XML Schema (W3C)

XML Schema (W3C)
Filename extension .xsd
Internet media type application/xml, text/xml
Developed by World Wide Web Consortium
Type of format XML Schema language
Extended from XML
Standard(s)

1.0, Part 1 Structures (Recommendation),
1.0, Part 2 Datatypes (Recommendation),
1.1, Part 1 Structures (Candidate Recommendation),

1.1, Part 2 Datatypes (Candidate Recommendation)

XML Schema, published as a W3C recommendation in May 2001, is one of several XML schema languages. It was the first separate schema language for XML to achieve Recommendation status by the W3C. Because of confusion between XML Schema as a specific W3C specification, and the use of the same term to describe schema languages in general, some parts of the user community referred to this language as WXS, an initialism for W3C XML Schema, while others referred to it as XSD, an initialism for XML Schema Document—a document written in the XML Schema language, typically containing the "xsd" XML namespace prefix and stored with the ".xsd" filename extension. In Version 1.1 (currently in July 2011 a Candidate Recommendation), the W3C has chosen to adopt XSD as the preferred name, and that is the name used in this article.

Like all XML schema languages, XSD can be used to express a set of rules to which an XML document must conform in order to be considered 'valid' according to that schema. However, unlike most other schema languages, XSD was also designed with the intent that determination of a document's validity would produce a collection of information adhering to specific data types. Such a post-validation infoset can be useful in the development of XML document processing software, but the schema language's dependence on specific data types has provoked criticism.

Contents

History

In its appendix of references, the XSD specification acknowledges the influence of DTDs and other early XML schema efforts such as DDML, SOX, XML-Data, and XDR. It has adopted features from each of these proposals but is also a compromise among them. Of those languages, XDR and SOX continued to be used and supported for a while after XML Schema was published. A number of Microsoft products supported XDR until the release of MSXML 6.0 (which dropped XDR in favor of XML Schema) in December 2006.[1] Commerce One, Inc. supported its SOX schema language until declaring bankruptcy in late 2004.

The most obvious features offered in XSD that are not available in XML's native Document Type Definitions (DTDs) are namespace awareness, and datatypes, that is, the ability to define element and attribute content as containing values such as integers and dates rather than arbitrary text.

The XSD 1.0 specification was originally published in 2001, with a second edition following in 2004 to correct large numbers of errors. A sequence of drafts of its successor, XSD 1.1, have been published, the latest being a Candidate Recommendation dated 21 July 2011.

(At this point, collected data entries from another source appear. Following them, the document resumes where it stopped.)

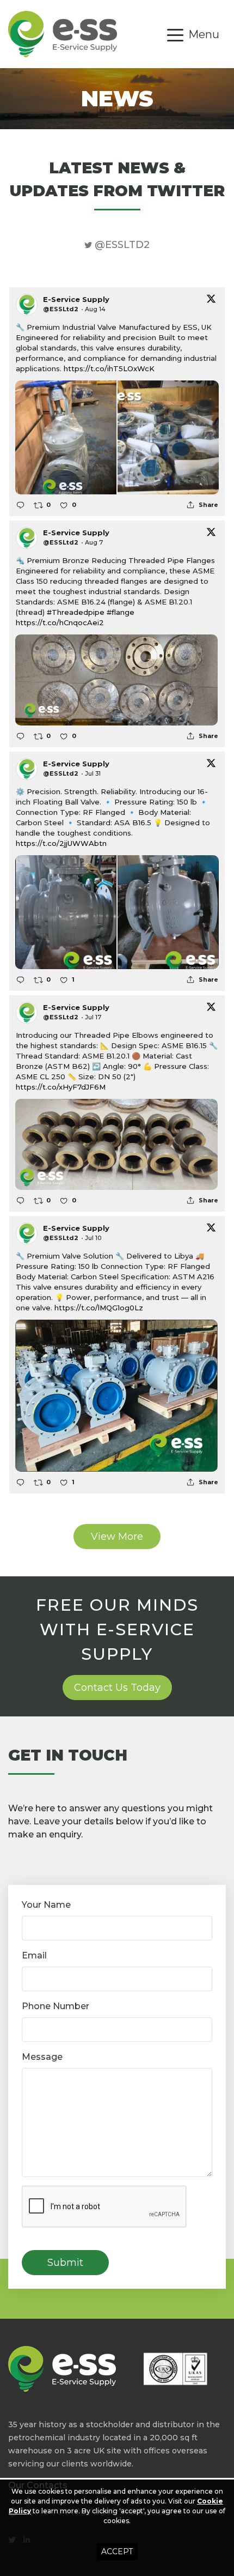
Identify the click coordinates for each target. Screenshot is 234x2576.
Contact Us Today (117, 1688)
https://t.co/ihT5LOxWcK (109, 368)
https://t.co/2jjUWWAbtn (61, 843)
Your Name (46, 1905)
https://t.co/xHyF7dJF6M (61, 1087)
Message (42, 2057)
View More (117, 1537)
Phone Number (55, 2006)
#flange (120, 612)
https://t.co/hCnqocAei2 (60, 622)
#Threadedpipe (75, 612)
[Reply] (20, 505)
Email (34, 1955)
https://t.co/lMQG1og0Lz (98, 1307)
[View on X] (211, 298)
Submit (65, 2263)
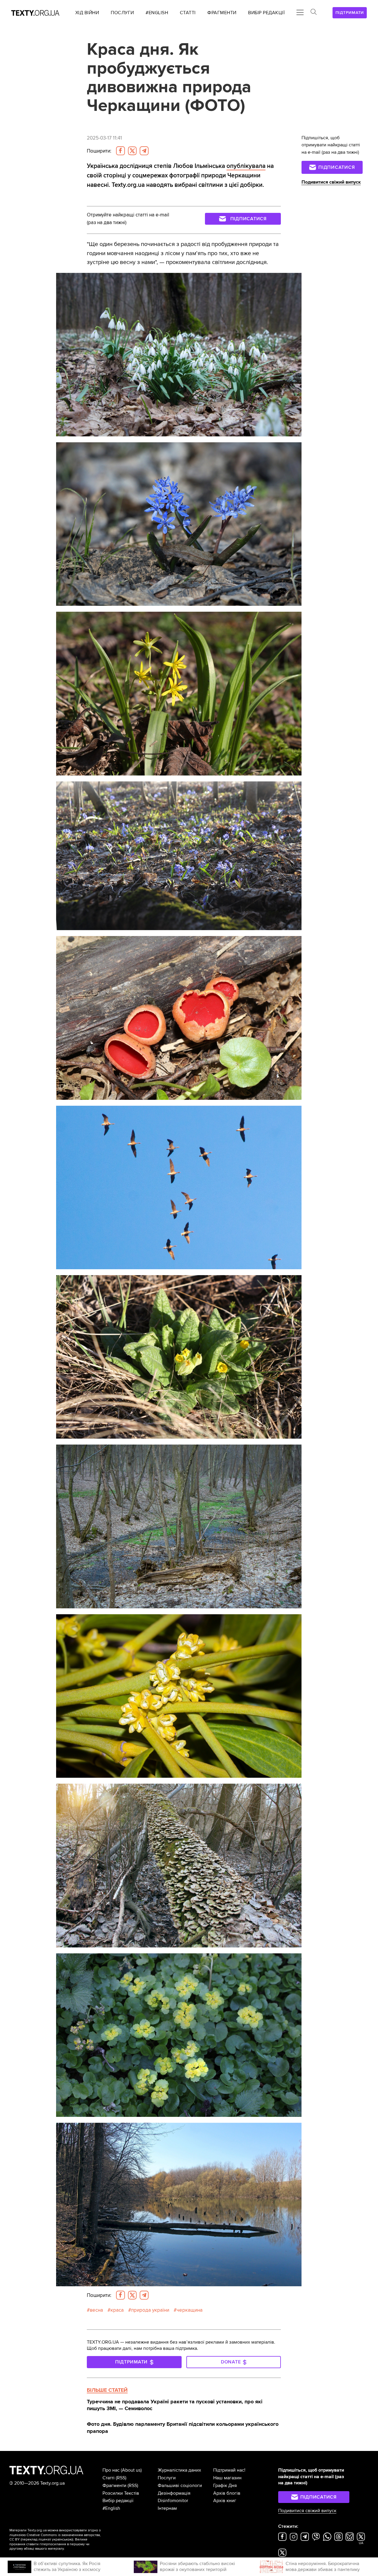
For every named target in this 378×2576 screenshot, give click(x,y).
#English (111, 2508)
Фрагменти (114, 2485)
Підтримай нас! (229, 2470)
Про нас (111, 2470)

Schemas and Schema Documents

Technically, a schema is an abstract collection of metadata, consisting of a set of schema components: chiefly element and attribute declarations and complex and simple type definitions. These components are usually created by processing a collection of schema documents, which contain the source language definitions of these components. In popular usage, however, a schema document is often referred to as a schema.

Schema documents are organized by namespace: all the named schema components belong to a target namespace, and the target namespace is a property of the schema document as a whole. A schema document may include other schema documents for the same namespace, and may import schema documents for a different namespace.

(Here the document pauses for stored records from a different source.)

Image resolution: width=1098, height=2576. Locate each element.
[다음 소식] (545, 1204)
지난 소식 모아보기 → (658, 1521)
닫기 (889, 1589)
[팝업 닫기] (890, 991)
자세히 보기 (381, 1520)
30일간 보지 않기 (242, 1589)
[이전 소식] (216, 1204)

When an instance document is validated against a schema (a process known as assessment), the schema to be used for validation can either be supplied as a parameter to the validation engine, or it can be referenced directly from the instance document using two special attributes, xsi:schemaLocation and xsi:noNamespaceSchemaLocation. (The latter mechanism requires the client invoking validation to trust the document sufficiently to know that it is being validated against the correct schema. "xsi" is the conventional prefix for the namespace "http://www.w3.org/2001/XMLSchema-instance".)

XML Schema Documents usually have the filename extension ".xsd". A unique Internet Media Type is not yet registered for XSDs, so "application/xml" or "text/xml" should be used, as per RFC 3023.

Data types

Unlike DTDs, an XML Schema allows the content of an element or attribute to be validated against a data type. For example, an attribute might be constrained to hold only a valid date or a decimal number.

XSD provides a set of 19 primitive data types (anyURI, base64Binary, boolean, date, dateTime, decimal, double, duration, float, hexBinary, gDay, gMonth, gMonthDay, gYear, gYearMonth, NOTATION, QName, string, and time). It allows new data types to be constructed from these primitives by three mechanisms:

Twenty-five derived types are defined within the specification itself, and further derived types can be defined by users in their own schemas.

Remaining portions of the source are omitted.